Multi-Threaded Routing Daemons

When I wrote the Why Does Internet Keep Breaking? blog post a few weeks ago, I claimed that FRR still uses single-threaded routing daemons (after a too-cursory read of their documentation).

Donald Sharp and Quentin Young politely told me I was an idiot I should get my facts straight, I removed the offending part of the blog post, promised to write another one going into the details, and Quentin improved the documentation in the meantime, so here we are…

Why Does It Matter?

In a word1: sanity, performance and responsiveness.

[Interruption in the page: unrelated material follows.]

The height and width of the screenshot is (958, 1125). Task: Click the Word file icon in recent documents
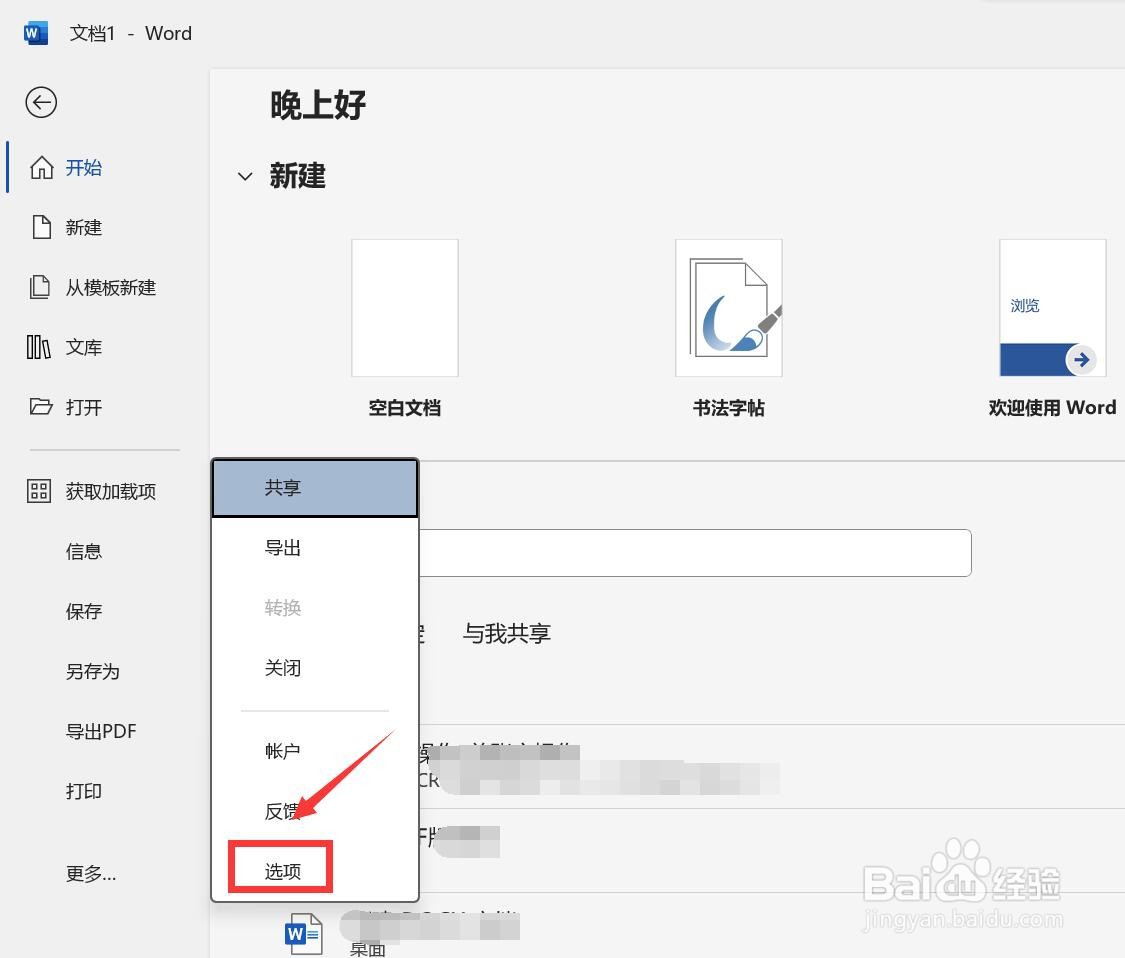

Networking engineers love to build artisanal wheels, and routing protocol designers are no better. Every routing protocol has a bespoke implementation of the same three major functionalities:

  • Deal with neighbors: discover them, keep them happy, and figure out when one of them keeps quiet for too long.
  • Deal with updates: receive them, acknowledge them (when the protocol designer thought he could do better than TCP), send new information out, and retransmit it if needed (yet again, only for people who think TCP sucks)2
  • Deal with changes: Update internal topology information based on received updates, calculate new routing tables, push new stuff into routing table to compete with other stuff.

Does it make sense to do all three things in a single monolithic blob of code? Sure it does if you think juggling is a great pastime. Everyone else tries to stay sane by decoupling things into smaller bits that can be executed independently, and according to JeffT (see comment below) most modern routing protocol stacks are implemented that way3.

For the sake of completeness: Cisco IOS programmers figured that out decades ago. For example, Cisco IOS OSPF implementation uses two processes per routing protocol: a hello process and a router process:

Multiple OSPF-related processes are running on a Cisco IOS box with a single OSPF routing process
s1#show ip protocols summary
Index Process Name
0     connected
1     static
2     application
3     ospf 1

s1#show processes | include OSPF
 224 Mwe  2D2CE17           23        285      80 8956/12000  0 OSPF-1 Router
 228 Mwe  2D30EB5           15        288      52 9044/12000  0 OSPF-1 Hello

Processes or Threads?

The Cisco IOS printout talks about processes, FRR documentation talks about threads. What’s the difference?

Here’s a sweet-and-short answer I found on (where else) StackOverflow:

The typical difference is that threads (of the same process) run in a shared memory space, while processes run in separate memory spaces.

From that perspective, Cisco IOS processes are really threads as Cisco IOS does not have inter-process isolation4.

The only correct answer to “when should one use threads instead of processes” is “it depends”, or we could keep going for hours. To make a long story short: whenever independent bits of code share sockets (including TCP sessions) or memory structures, it’s easier to say “who cares about memory isolation” and use threads.

Responsiveness?

Now that I mentioned Cisco IOS, I have to add another bit of trivia: Cisco IOS is a non-preemptive (or run-to-completion) operating system. As long as one process keeps running, nobody else can jump in to get something done (like sending a badly needed HELLO message)5.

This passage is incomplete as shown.